■ **TEXT PASSAGE**
============================================================

Planned Giving: What’s a School to Do?
Where to focus attention during a recession
September 2009

NO ONE ENVIES YOU, DEAR READER. Higher ed administrators are seeing students with greater financial need and donors with shallower pockets and shorter arms. What are you and your fundraising folks to do in order to narrow that gap?

Start by diverting your attention away from where it’s not needed. Don’t sweat President Obama’s charitable deductions proposal. Media attention on the proposal to lower the value of tax deductions for charitable donations by wealthy individuals has focused on high net-worth giving. But the fact is, most charitable giving in the United States comes from nonwealthy donors. Will Obama’s proposal change that fact? Of course not.

It would limit charitable deductions to 28 percent for taxpayers at the highest marginal income tax rate, currently 35 percent, whose annual income exceeds $250,000. For example, a $1,000 gift from these donors would earn a $280 charitable deduction rather than a $350 deduction. This isn’t great for fundraisers, but it won’t have the devastating effect on charitable giving that critics predict. Consider these points:

• Proposals may not become laws.

============================================================

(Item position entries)
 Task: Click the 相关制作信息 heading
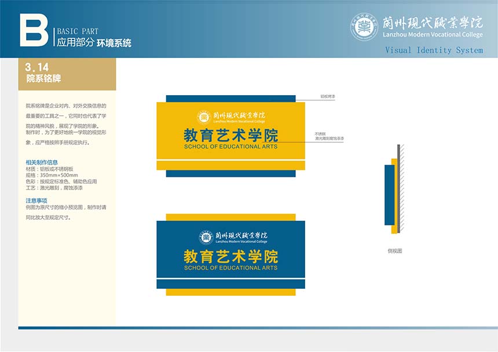click(x=41, y=162)
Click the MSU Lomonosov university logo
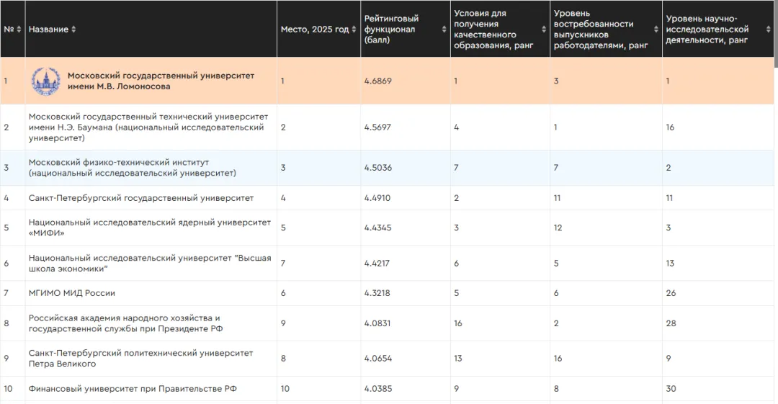 pos(46,81)
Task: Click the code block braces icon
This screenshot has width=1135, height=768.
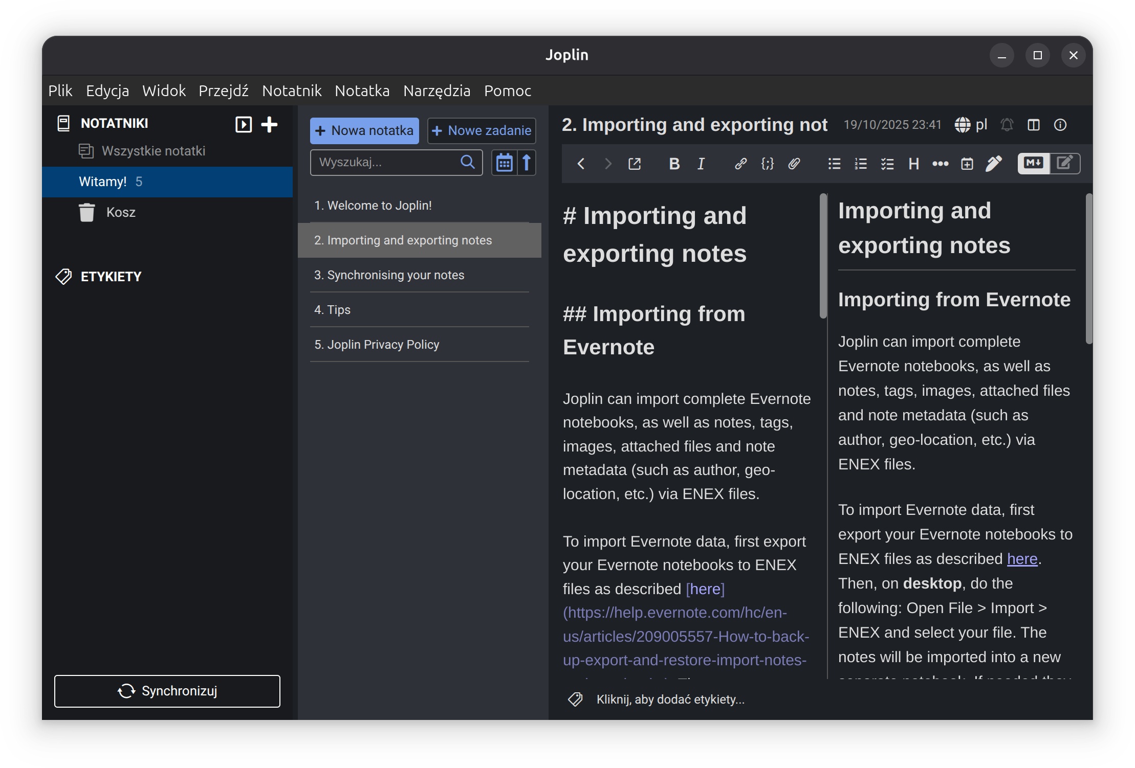Action: (x=767, y=164)
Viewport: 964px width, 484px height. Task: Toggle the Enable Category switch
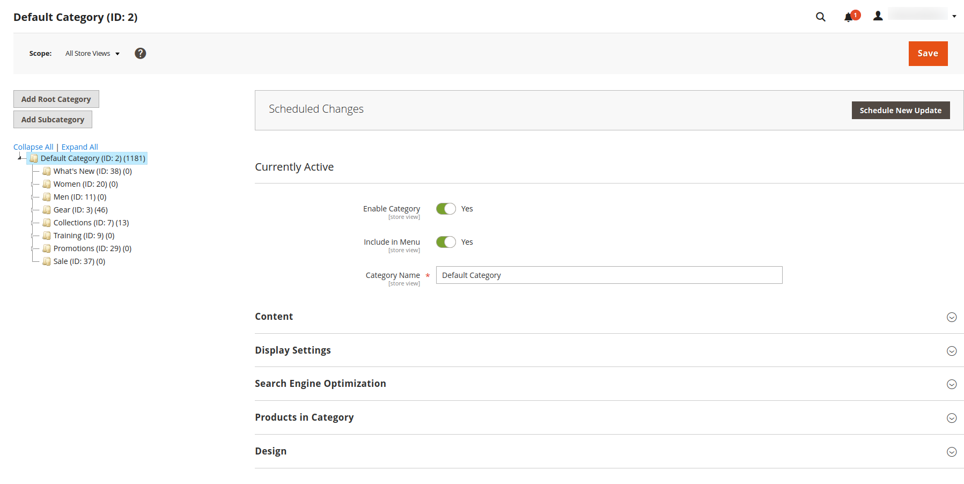click(446, 209)
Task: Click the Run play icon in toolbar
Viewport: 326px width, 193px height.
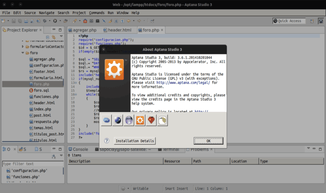Action: (x=55, y=21)
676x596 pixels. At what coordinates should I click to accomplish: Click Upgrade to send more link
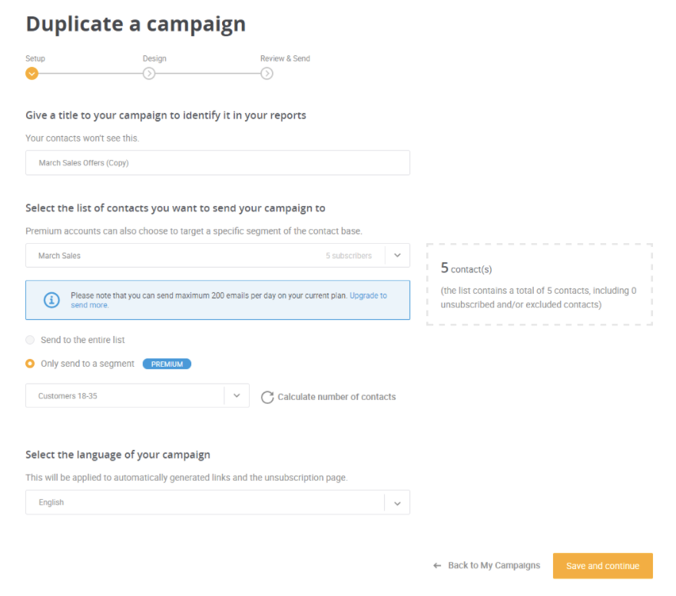tap(229, 300)
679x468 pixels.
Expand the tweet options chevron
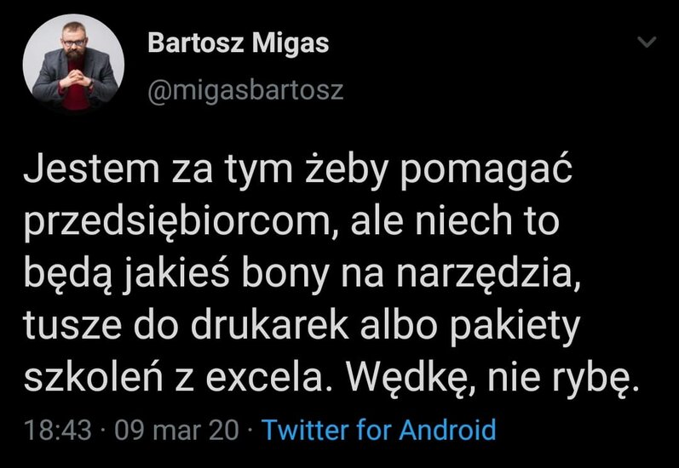coord(647,42)
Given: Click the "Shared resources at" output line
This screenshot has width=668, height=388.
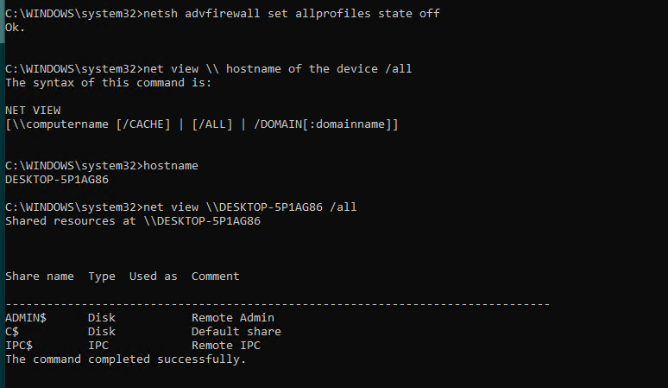Looking at the screenshot, I should 133,220.
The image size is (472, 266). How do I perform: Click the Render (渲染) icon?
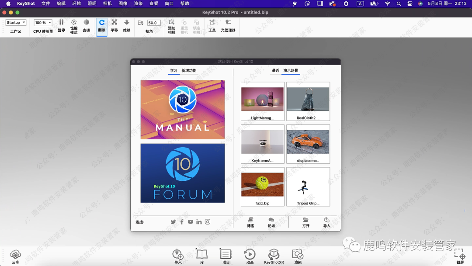[x=298, y=256]
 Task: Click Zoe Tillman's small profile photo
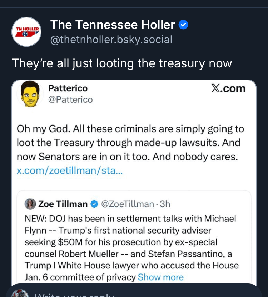pyautogui.click(x=30, y=204)
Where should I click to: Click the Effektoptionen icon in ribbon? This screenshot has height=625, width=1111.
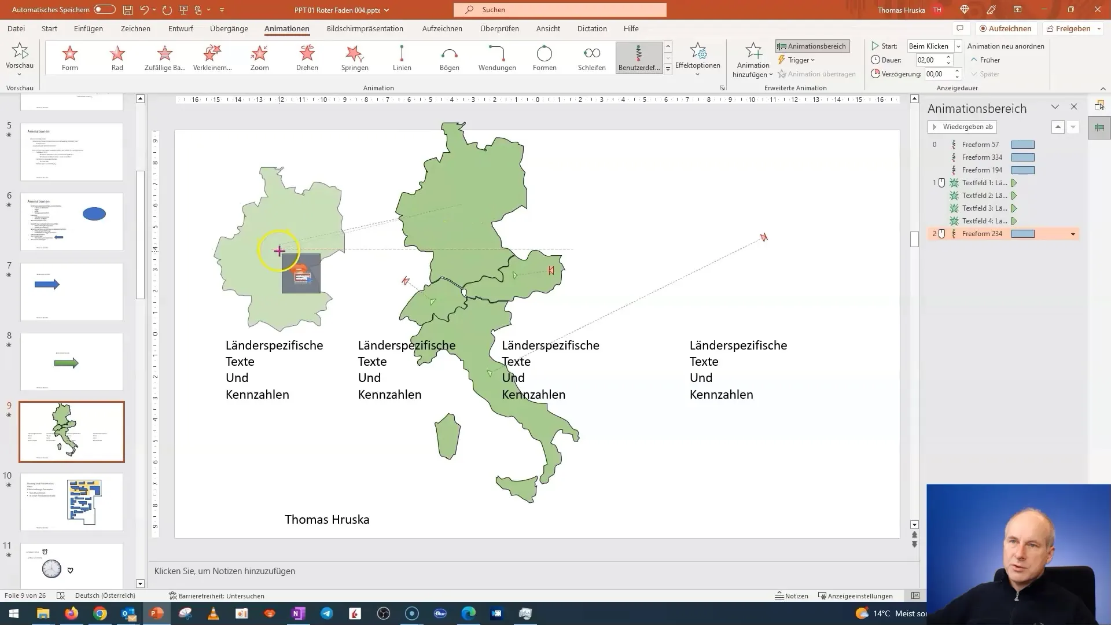pyautogui.click(x=697, y=57)
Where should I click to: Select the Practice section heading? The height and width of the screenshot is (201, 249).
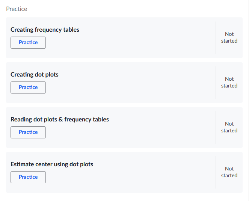pos(17,9)
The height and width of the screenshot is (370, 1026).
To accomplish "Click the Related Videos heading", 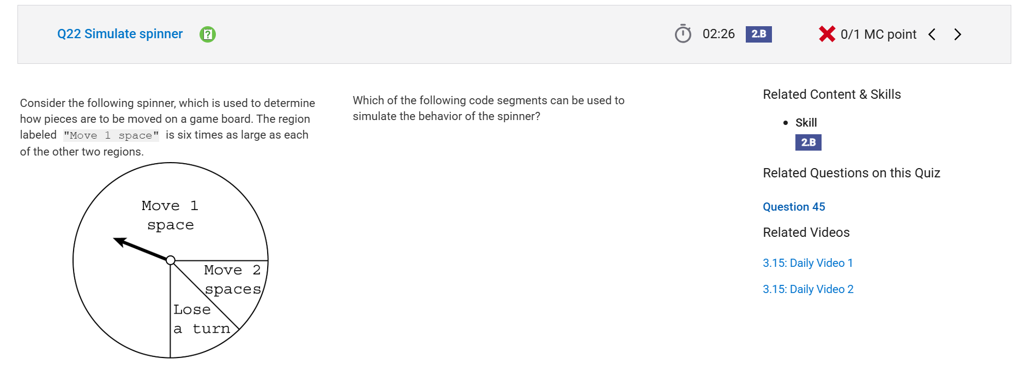I will 806,232.
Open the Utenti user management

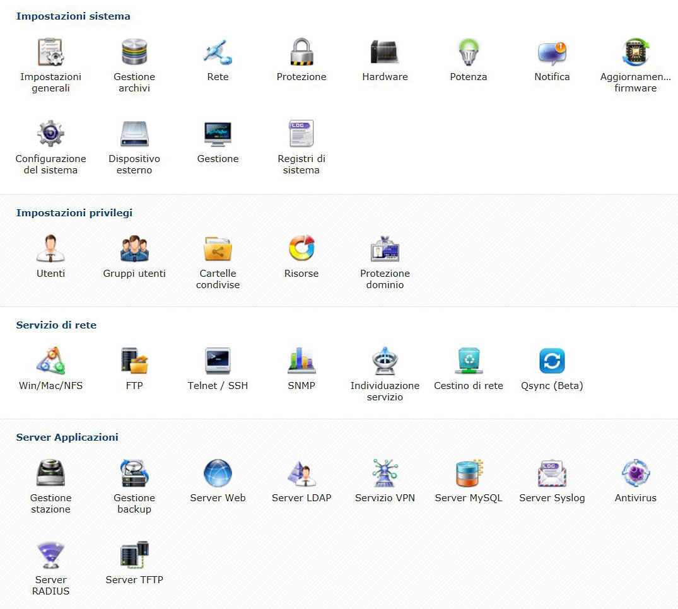pos(50,249)
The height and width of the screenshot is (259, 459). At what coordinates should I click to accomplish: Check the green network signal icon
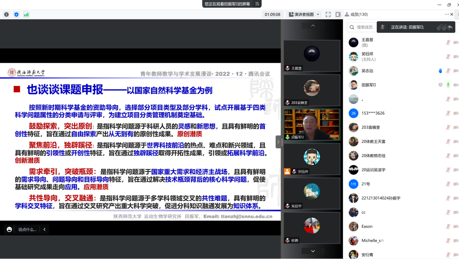click(x=26, y=14)
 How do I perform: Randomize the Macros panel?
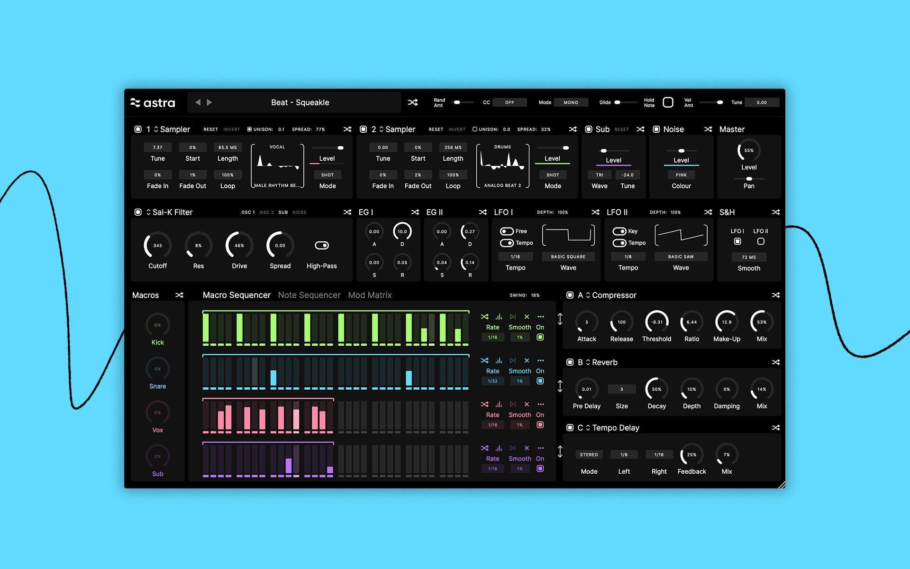179,295
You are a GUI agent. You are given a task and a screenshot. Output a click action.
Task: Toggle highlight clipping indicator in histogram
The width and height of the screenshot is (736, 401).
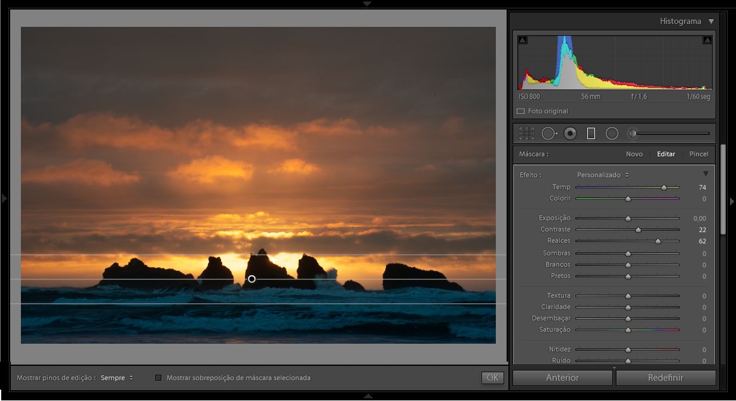tap(707, 40)
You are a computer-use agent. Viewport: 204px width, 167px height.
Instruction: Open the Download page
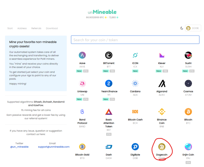pos(52,29)
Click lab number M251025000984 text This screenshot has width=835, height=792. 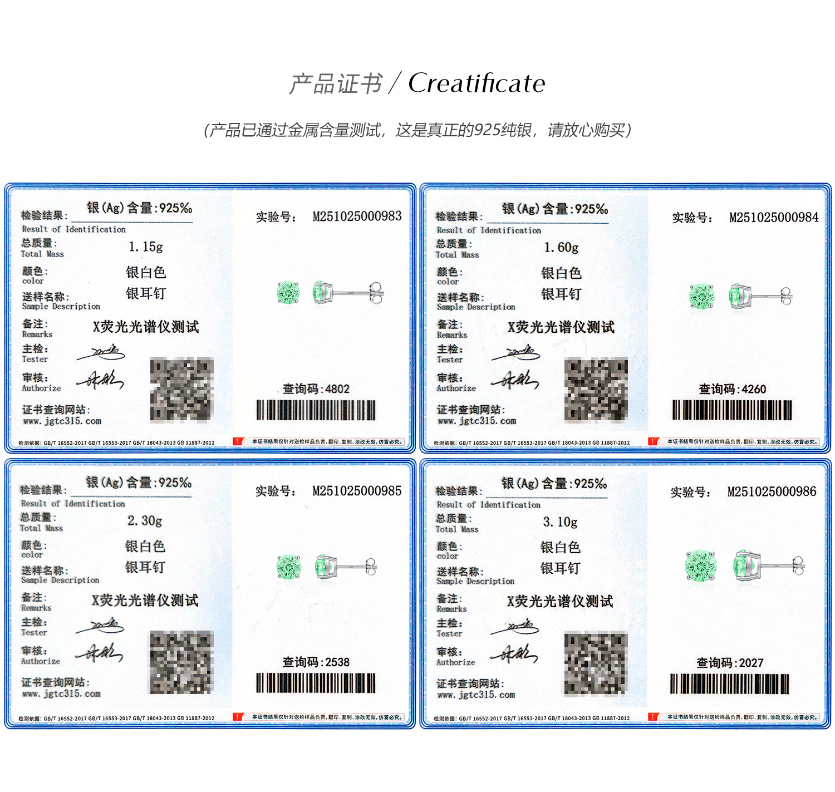pos(774,218)
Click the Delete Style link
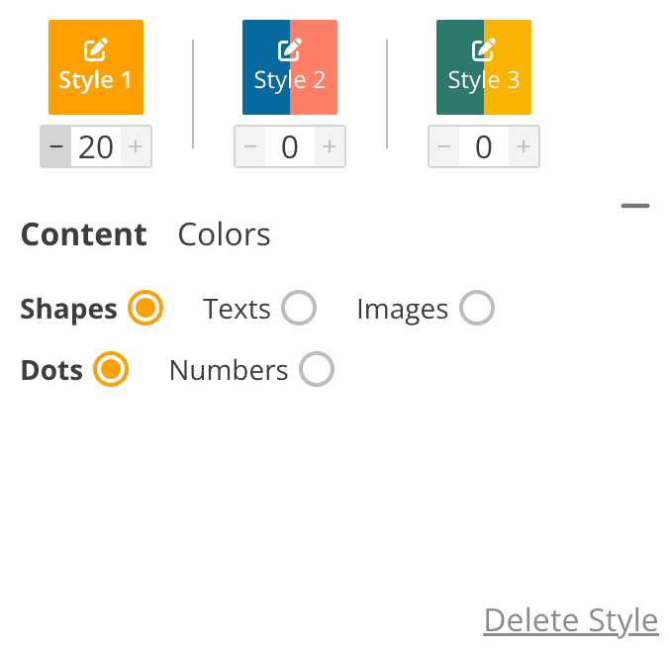Image resolution: width=669 pixels, height=649 pixels. [x=571, y=620]
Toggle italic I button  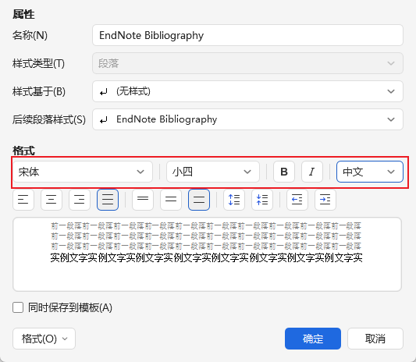tap(312, 172)
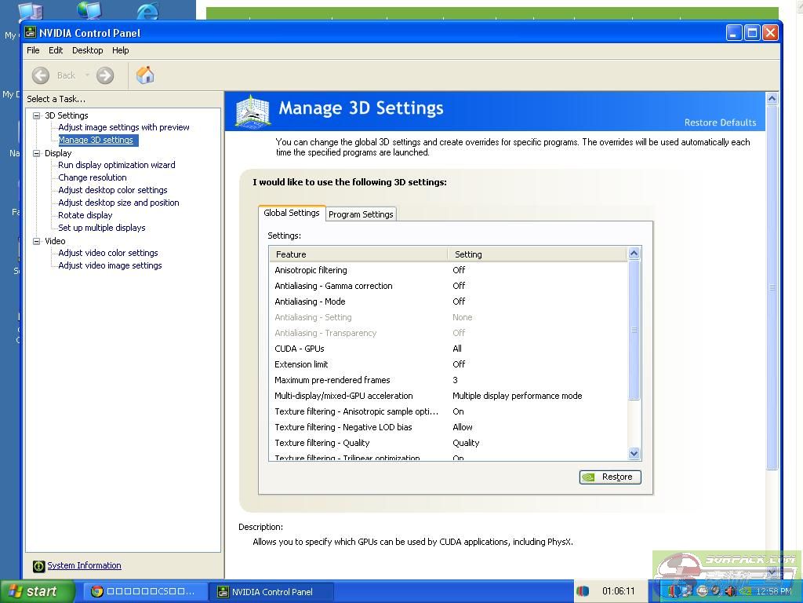Click the volume icon in system tray
803x603 pixels.
(729, 591)
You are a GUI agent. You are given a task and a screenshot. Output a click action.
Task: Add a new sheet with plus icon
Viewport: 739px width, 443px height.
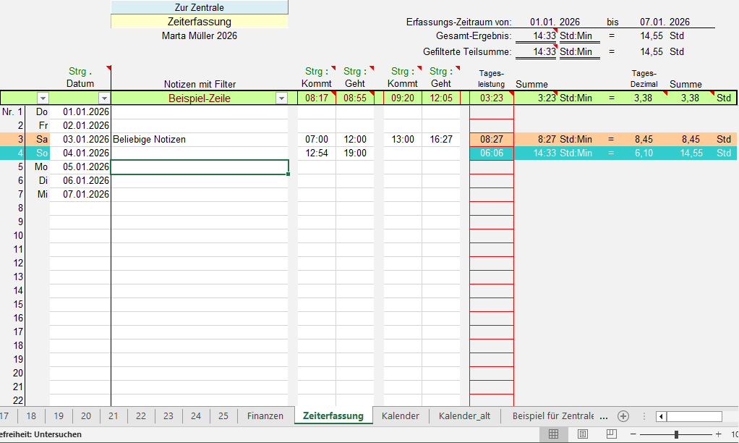tap(623, 416)
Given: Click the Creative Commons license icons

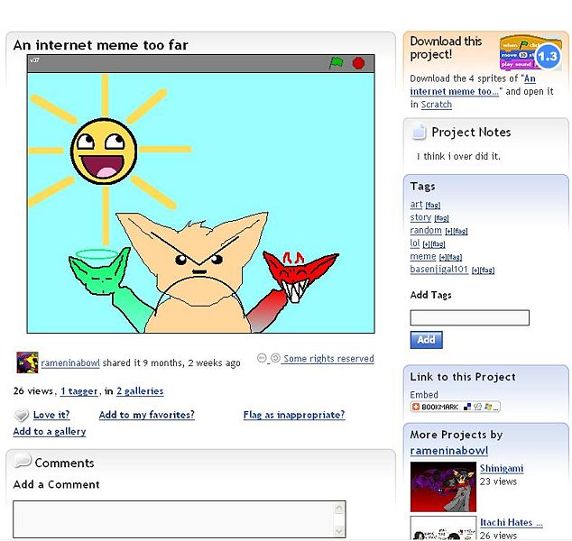Looking at the screenshot, I should pyautogui.click(x=269, y=359).
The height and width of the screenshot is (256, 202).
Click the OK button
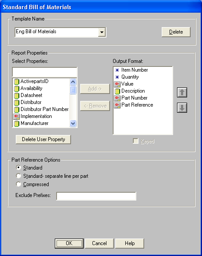(69, 243)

============================================================

■ **YOUR TASKS**
a - Show each line of the records that contains the string "Where".
b - Extend the article on planned giving during a recession, picking up after its last line.
The records have nothing to do with the text.

■ **ANSWERS PROVIDED**
a -
Where should I click to: Click the Effektoptionen icon in ribbon? This screenshot has height=625, width=1111.
Where should I click to: Select the Practice section heading? The height and width of the screenshot is (201, 249).

b -
• If the proposal does become law, it won’t take effect until 2011. There would be time to educate donors and retune fundraising messages. And high-income donors would have two years to continue making gifts that are deductible up to their highest marginal income tax rate. I see here an opportunity to encourage donors to accelerate pledge payments to earn maximum deductions.

• High-income donors contribute a small percentage of all charitable gifts, and tax advantages aren’t why they give.

Nearly two-thirds of all charitable gifts made in 2004 came from donors whose income was under $200,000, according to Giving USA 2007. (This is the most recent year for which I can find this statistic, but giving patterns don’t shift much over five years.)

Americans give to nonprofits because they value the missions they're supporting.

As development professionals have long recognized, enormous gifts from the wealthiest donors make headlines, while gifts from those at middle and low incomes comprise most of the giving to our nation’s nonprofits. As for the motivations for giving, in the 2007 U.S. Trust Survey of Affluent Americans study, only 33 percent of respondents cited tax advantages as their first thought when deciding whether to donate.

Americans give to nonprofits because they value the missions they’re supporting; they believe in a scholarship program, a groundbreaking line of research, or a promising modern dance department; they want to set an example for others, including their children; they want to repay the college and society they regard as having enabled their success; and they want to help those who have less. Taxes? They certainly figure in, but they’re not top of mind.

Where should you divert your attention?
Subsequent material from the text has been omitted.